The unraveling of the New York Yankees, which has been gradual and generally comic most of the season, is accelerating as the season's end nears.

Even if the Yanks win this World Series, there will be no need to break them up. That is now inevitable. Never have so many players wanted so badly to leave a great team.

"There is no way I will be back next year," was the word today from Roy White, who has conducted himself with quiet dignity in the midst of mayhem. "Plenty of others feel the same way."

Among them are Mickey Rivers and Thurman Munson, who have demanded to be traded. Mike Torrez is playing out his option and would vastly prefer Boston to New York. Ken Holtzman, the man at the bottom of the mine shaft, cannot possibly return. Catfish Hunter admits he may be finished.

"I have two years left on my contract. I intend to be paid. I can do Holtzman's job," Hunter snapped, meaning collect big money for doing nothing.

Few teams in history have had the talent, the proven names, that these Yankees do. Perhaps none ever has been so unhappy.

Manager Billy Martin flung incentive in the direction of Reggie Jackson, and prefaced it with several hundred works of cogent reasoning about Jackson's recent second-guessing of him, about how Jackson's job was to shut up and produce, and about how he - Martin - would "stand on my record."

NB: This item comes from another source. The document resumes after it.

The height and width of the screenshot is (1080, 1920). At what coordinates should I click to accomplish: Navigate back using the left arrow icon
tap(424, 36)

Gabe Paul, the Gunther Gabel-Williams of general managers, tried to get his big, dangerous cats back on their stools today in a fierce and preposterous morning press conference.

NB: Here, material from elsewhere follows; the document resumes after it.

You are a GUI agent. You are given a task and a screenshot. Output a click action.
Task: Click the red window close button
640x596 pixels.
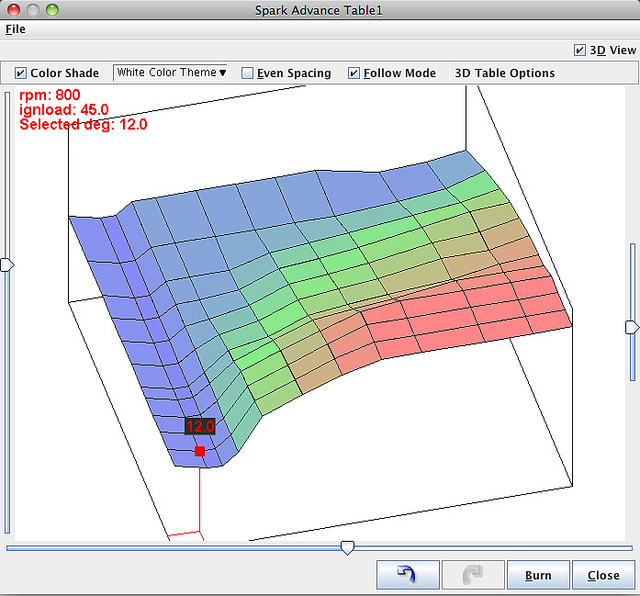click(x=13, y=9)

"In Toronto, earlier this year, I told our players to cut out the bull and play ball and they did," said Paul. "I'm telling our players now to bear down and forget all the bull . . ."

Paul maintained that "this is just another chapter in the tumultous history of the '77 Yankees." But every Yankee knows this also is the final chapter, Year-long frictions, long documented but officially covered up, now are coming full into the open.

"If I had managed this team this year," said a veteran Yankee starter today, we'd have won by 20 games. We're here on dumb luck. We had too much talent not to win, no matter how badly it was used.

"We haven't used our speed. We just worship the home run and the big inning. The owner orders lineup changes," said the player who refused "for now" to have his name used.

Today the Yankee knack for the ridiculous may have peaked when Jackson and Munson, who seldom agree, both insisted that they would boycott the rest of the Series if their boxseat ticket allocations here were not improved.

"These tickets are a disgrace," said Jackson. "I won't put on my uniform. I'll sit in the clubhouse until Bowie Kuhn brings me tickets.

Poor Paul's only answer to that was, "We did the best we could with what we had . . . Here are my two tickets and I'm giving them up to nobody."

Plenty of teams have had five personalities as complex, fractious and touchy as George Steinbrenner, Martin, Jackson, Munson and Rivers. But no team has had the misfortune for such a quintet to be (1) the owner, (2) the manager, and (3) the three most important everyday players.

Add to that the new freedom of speech that players of the free-agent era feel with their multi year, set-for-life contracts, and - voila - you have the New York Yankees.

It often has been said that the fear of losing is the most powerful motivation in sports. If that is true, the New Yorkers remain dangerous down to the last out. No team in memory has so much to fear in defeat as these Yankees. In victory is refuge. In defeat, a thousand thorns in New York's briar patch.